In re Marriage of Jacobo, 526 N.W.2d 859, 866 (Iowa 1995). The court recognizes two defenses to contempt, indefiniteness of the decree or order and the absence of willful disobedience. McKinley v. Iowa Dist. Ct., 542 N.W.2d 822, 824 (Iowa 1996); Bevers v. Kilburg, 326 N.W.2d 902, 904 (Iowa 1982).

For the reasons that follow, we conclude the evidence presented in this case fails to support the district court's conclusion that Michele should be held in contempt.

A. School Decision

John contends Michele should be held in contempt because she unilaterally decided to enroll the children in public school without consulting him and failed to mediate the issue of where the children should attend school.

Michele testified that based on discussions with her former attorney, who is now deceased, she mistakenly believed she acquired sole legal custody of the children following the entry of the modification order. Michele discovered that she and John still shared legal custody when she discussed her intention to transfer the children to public school with Carol Yancey. At that point, Michele made clear that she was willing to mediate with John about the issue of changing the children's enrollment to public school with Yancey's assistance. In addition, she did not enroll the children in public school once she discovered that John did not agree with her decision.

Michele was clearly mistaken about which decisions the decree and modification order permitted her to make unilaterally; however, we do not believe her actions based on that belief rise to the level of the willful disobedience that is required to establish contempt. Skinner, 351 N.W.2d at 185. Michele's conduct cannot reasonably be described as "intentional and deliberate with a bad or evil purpose" because she attempted to rectify her mistake by agreeing to participate in mediation once she discovered her interpretation of the modification order was incorrect. Jacobo, 526 N.W.2d at 866. Furthermore, Michele's decision to enroll the children in public school without consulting John was not "coupled with an unconcern whether the contemner had the right or not" because she discussed the decision with Yancey and did not act on her decision once she discovered that John had a right to participate in decisions concerning the children's education. Id. Yancey made numerous attempts to persuade John to make an appointment to discuss the school issue.
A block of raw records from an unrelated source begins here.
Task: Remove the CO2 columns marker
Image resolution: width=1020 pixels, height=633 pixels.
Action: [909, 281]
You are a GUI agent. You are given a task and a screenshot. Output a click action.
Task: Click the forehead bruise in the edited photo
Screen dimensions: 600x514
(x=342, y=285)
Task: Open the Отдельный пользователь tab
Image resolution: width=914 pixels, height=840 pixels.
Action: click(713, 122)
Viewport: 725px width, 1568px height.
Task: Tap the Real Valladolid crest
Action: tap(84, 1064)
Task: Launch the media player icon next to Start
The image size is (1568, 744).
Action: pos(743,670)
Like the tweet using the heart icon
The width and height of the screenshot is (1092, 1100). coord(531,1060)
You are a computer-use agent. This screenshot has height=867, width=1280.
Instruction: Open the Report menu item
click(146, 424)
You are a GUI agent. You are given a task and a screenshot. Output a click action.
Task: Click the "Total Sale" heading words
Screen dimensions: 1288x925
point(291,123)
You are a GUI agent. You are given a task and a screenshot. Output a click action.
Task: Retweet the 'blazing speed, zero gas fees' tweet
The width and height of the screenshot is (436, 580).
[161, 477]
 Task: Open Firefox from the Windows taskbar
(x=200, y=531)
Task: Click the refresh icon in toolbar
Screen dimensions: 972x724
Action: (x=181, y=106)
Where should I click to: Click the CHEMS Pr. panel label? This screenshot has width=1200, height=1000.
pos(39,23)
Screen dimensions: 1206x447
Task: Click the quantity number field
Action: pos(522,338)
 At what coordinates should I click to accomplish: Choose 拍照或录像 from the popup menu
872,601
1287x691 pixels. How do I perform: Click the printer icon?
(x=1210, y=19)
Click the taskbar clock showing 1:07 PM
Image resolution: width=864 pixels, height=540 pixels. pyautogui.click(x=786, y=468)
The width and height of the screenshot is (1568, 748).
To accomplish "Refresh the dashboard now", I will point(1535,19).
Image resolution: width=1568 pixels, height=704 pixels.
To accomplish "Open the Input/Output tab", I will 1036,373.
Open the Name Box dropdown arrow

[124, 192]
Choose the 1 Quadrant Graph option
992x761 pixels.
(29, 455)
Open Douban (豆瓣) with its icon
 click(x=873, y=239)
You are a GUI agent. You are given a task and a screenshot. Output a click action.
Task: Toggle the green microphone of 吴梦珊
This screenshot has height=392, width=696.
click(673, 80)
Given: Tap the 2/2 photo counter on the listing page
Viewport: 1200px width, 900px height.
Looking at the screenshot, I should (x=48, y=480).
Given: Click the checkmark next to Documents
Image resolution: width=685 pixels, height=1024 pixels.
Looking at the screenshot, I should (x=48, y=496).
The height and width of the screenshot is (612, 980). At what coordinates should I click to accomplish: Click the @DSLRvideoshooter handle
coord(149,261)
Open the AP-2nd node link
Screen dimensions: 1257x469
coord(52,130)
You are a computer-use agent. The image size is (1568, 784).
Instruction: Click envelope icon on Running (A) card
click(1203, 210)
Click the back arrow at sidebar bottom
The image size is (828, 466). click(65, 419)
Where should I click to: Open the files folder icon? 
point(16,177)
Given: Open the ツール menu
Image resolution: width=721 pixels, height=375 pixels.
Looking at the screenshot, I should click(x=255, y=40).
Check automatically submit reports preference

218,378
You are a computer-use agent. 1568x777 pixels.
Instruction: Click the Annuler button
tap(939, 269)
Based on Michele's mistaken reliance on the advice of her attorney, her good faith offer to mediate the school issue with John, and the fact that she did not enroll the children in public school once she discovered that he disagreed with her decision, we cannot find beyond a reasonable doubt that she should be held in contempt.

When a party believes in the propriety of his or her actions that led to accusations of willful disobedience of a court order, that conduct may not rise to the level of willful disobedience beyond a reasonable doubt. Jacobo, 526 N.W.2d at 866.

B. Visitation

John's application for contempt made the general claim that Michele "failed to allow visitation as provided for in [the parties'] Decree." He did not specify any instances where visitation was denied. The record reveals that John's testimony regarding the dates he claimed he was denied visitation was often confused and occasionally inaccurate. The trial court found that John failed to establish a denial of visitation on a number of the dates he mentioned during his testimony; however, the court concluded Michele was in contempt for denying visitation to John on August 4, 2004; February 25, 2004; and June 11, 2004. We presume that the August 4, 2004, date cited by the court in its decision was a typographical error, and the court actually intended to refer to February 4, 2004.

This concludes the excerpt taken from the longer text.